FILE - This Sunday, April 5, 2020, file photo shows an envelope containing a 2020 census letter mailed to a U.S. resident in Detroit. On Tuesday, Oct. 13, 2020, the U.S. Supreme Court stopped the once-a-decade head count of every U.S. resident from continuing through the end of October. (AP Photo/Paul Sancya, File)
FILE - This Sunday, April 5, 2020, file photo shows an envelope containing a 2020 census letter mailed to a U.S. resident in Detroit. On Tuesday, Oct. 13, 2020, the U.S. Supreme Court stopped the once-a-decade head count of every U.S. resident from continuing through the end of October. (AP Photo/Paul Sancya, File) (Copyright 2020 The Associated Press. All rights reserved)

With the Census Bureau days away from likely missing a year-end deadline for turning in numbers used for divvying up congressional seats, President Donald Trump's administration still hasn't turned over documents showing how it's crunching the data on a shortened schedule, according to a coalition of municipal governments and civil rights groups.

Attorneys for the municipalities and civil rights groups that sued the Trump administration over shortening the schedule for the 2020 census said in court papers last week that Department of Justice attorneys have resisted turning over requested documents “at every turn — even when specifically ordered to do so by this Court."

The lawsuit in federal court in San Jose, California, was originally brought by the coalition to stop the census from ending early out of concerns that a shortened head count would cause minority communities to be undercounted.

The coalition of municipalities and advocacy groups is seeking the documents to help assess how complete and accurate the nation's once-a-decade head count was. By working toward a year-end deadline, the Census Bureau was giving its statistician only half the time originally planned for crunching the numbers — a timeframe that critics say is too short to do an adequate job, especially given hurdles created by the pandemic.

The census helps determine how many congressional seats each state gets in a process known as apportionment, as well as the distribution of $1.5 trillion in federal spending.

Trump administration attorneys said in court papers that they've already turned over large numbers of documents, and the ones they haven't are not releasable. Releasing them would hinder frank discussions during decision-making if participants feared public disclosure and may violate attorney-client privilege, according to Department of Justice lawyers representing the Census Bureau and the Department of Commerce, which oversees the statistical agency.

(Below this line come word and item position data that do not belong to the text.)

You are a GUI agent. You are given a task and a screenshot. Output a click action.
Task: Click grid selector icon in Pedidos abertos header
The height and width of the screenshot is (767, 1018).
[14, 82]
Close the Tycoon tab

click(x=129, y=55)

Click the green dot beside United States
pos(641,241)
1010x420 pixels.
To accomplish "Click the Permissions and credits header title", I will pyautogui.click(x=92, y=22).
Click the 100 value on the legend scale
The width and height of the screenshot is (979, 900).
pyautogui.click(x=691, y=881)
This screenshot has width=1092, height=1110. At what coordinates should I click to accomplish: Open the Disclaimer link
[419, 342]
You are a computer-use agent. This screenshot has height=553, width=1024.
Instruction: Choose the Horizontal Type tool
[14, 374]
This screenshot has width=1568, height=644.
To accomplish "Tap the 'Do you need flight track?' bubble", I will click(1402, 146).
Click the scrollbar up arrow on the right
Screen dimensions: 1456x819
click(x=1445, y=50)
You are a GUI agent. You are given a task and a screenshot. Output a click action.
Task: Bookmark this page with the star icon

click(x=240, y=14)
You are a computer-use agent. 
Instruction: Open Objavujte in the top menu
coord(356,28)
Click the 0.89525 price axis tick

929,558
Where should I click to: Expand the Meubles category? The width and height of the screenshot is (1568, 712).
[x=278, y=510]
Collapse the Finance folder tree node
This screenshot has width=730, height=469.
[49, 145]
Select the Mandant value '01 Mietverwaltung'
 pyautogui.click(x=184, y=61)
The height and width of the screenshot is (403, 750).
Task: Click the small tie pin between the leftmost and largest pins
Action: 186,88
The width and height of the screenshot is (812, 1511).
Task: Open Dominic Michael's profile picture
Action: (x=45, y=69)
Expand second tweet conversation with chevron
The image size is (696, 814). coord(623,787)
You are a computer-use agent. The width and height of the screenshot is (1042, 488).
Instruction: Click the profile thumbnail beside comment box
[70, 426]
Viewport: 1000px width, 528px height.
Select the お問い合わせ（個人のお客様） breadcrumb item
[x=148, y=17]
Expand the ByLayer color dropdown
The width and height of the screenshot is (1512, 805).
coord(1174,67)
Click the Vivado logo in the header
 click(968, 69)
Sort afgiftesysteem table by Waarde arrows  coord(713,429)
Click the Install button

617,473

“This lack of candor would seriously impair DOC’s and the Census Bureau’s ability to foster the forthright, internal discussions necessary for efficient and proper Executive Branch decision-making related to the Census or on any other matter," said Megan Heller, a Department of Commerce attorney, in court papers.

On Tuesday, the Trump administration asked for a three-judge panel to take over the case from a single jurist, U.S. District Judge Lucy Koh, citing a law that requires such a panel when plaintiffs bring concerns about statistical methods used in the census. Koh has ruled against many of the Department of Justice motions.